Tailwind CSS v4 + Framer Motion (LazyMotion)

Tailwind CSS は v4 系で PostCSS プラグインに切り替えた（@tailwindcss/postcss）。設定は CSS 側で @theme を使って書ける時代になり、tailwind.config.ts がほぼ消えた。

Framer Motion は motion/react + LazyMotion + m コンポーネントで、初期バンドルから不要な機能を削っている。

// 初期バンドルを最小化したい場所では `m.*` を使う
import { m, useInView, animate } from "framer-motion";

const EASE: [number, number, number, number] = [0.22, 1, 0.36, 1];

<m.div
  initial={{ opacity: 0, y: 40 }}
  animate={inView ? { opacity: 1, y: 0 } : undefined}
  transition={{ duration: 1, ease: EASE }}
/>;

prefers-reduced-motion: reduce を尊重するため、命令的 animate() を使う箇所では明示的にチェックして即時終値を表示するようにしている（MotionConfig の reducedMotion はあくまで宣言的 API 向け）。
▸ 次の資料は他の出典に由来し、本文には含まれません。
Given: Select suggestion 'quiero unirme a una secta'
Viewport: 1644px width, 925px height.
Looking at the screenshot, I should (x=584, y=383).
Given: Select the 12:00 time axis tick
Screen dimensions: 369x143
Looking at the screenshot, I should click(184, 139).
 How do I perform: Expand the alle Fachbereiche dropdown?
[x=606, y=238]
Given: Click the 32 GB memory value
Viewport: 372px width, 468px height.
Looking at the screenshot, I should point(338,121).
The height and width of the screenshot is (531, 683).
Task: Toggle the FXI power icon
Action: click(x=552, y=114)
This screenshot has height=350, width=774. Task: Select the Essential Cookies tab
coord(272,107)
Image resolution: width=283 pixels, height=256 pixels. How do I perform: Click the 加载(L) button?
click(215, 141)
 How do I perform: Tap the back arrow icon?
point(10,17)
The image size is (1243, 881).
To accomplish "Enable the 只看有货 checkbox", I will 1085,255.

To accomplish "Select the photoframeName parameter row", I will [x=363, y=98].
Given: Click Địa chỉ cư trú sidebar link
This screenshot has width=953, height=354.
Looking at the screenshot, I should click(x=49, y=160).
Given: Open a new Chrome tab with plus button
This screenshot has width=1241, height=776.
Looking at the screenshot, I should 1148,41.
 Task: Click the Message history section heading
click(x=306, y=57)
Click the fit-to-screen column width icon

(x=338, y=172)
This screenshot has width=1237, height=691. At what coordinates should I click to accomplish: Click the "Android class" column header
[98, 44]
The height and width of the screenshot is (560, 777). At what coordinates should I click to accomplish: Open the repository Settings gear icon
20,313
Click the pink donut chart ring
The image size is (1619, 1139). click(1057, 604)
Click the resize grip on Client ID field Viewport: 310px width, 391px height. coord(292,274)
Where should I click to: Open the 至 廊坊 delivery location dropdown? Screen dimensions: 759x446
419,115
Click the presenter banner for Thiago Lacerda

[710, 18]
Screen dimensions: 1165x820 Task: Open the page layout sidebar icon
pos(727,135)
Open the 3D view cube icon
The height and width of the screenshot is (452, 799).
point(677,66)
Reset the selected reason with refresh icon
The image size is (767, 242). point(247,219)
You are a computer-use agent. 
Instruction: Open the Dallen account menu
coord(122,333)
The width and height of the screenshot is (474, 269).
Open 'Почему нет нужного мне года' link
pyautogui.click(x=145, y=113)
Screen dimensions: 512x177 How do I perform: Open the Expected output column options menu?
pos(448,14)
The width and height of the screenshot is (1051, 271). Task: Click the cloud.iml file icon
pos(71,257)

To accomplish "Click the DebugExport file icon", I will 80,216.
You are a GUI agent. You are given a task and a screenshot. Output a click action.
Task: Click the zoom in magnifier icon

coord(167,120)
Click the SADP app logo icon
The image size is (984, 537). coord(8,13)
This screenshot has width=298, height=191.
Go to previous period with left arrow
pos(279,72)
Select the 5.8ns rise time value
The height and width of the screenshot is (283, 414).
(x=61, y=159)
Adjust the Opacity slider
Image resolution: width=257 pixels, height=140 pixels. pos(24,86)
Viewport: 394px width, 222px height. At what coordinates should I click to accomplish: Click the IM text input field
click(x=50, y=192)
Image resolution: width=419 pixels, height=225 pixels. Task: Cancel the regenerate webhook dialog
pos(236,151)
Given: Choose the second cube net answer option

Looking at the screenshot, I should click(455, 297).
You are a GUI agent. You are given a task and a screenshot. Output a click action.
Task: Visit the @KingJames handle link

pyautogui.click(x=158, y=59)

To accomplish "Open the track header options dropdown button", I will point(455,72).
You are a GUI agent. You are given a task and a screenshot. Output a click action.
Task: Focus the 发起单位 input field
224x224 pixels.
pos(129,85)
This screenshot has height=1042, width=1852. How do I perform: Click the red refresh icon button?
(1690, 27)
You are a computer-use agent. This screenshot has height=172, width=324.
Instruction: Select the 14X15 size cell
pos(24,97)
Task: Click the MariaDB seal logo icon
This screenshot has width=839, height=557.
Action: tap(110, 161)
観測性 — Sentry / Speed Insights / Analytics

@sentry/nextjs は withSentryConfig で next.config.ts をラップするだけで、ソースマップ自動アップロード、Vercel Cron Monitor の自動計装、tunnelRoute でのアドブロック回避まで揃う。

// next.config.ts
export default withSentryConfig(nextConfig, {
  org: "shotaro",
  project: "0345runner",
  silent: !process.env.CI,
  widenClientFileUpload: true,
  tunnelRoute: "/monitoring",
  webpack: {
    automaticVercelMonitors: true,
    treeshake: { removeDebugLogging: true },
  },
});

Cron が致命エラーで終わると Sentry.captureMessage(..., "error") で 502 と一緒に通知が飛ぶ。投稿が来ていないことに翌日昼ごろ気づく代わりに、Sentry のプッシュ通知で寝起きに気づけるようになった。

まとめ：このスタックで何が変わったか

実際に動いている要素を並べると、こうなる。

• Next.js 16 / React 19 / Tailwind v4 / Turbopack で 2026 年時点の最新ビルドパイプライン
• Zod でランタイム検証された型安全な Strava API クライアント
• Server Component + unstable_cache + 401 単発リトライのリアルタイム層
• Vercel Cron + Upstash Redis + 静的 JSON フォールバックの永続化層
• next/og の ImageResponse で生成した PNG を X v2 API で自動投稿
• CSP nonce + strict-dynamic を proxy.ts (Next.js 16 の旧 middleware) で発行
• Sentry + Speed Insights で本番観測

これらが繋がって、朝走ると数時間後にはWebサイトとタイムラインに自動で結果が出るパイプラインになった。毎朝03:45に起きて走るアナログな習慣の上に、最新のWebスタックで自動化された記録レイヤーが乗る。これが、自分にとってのバイブコーディングだ。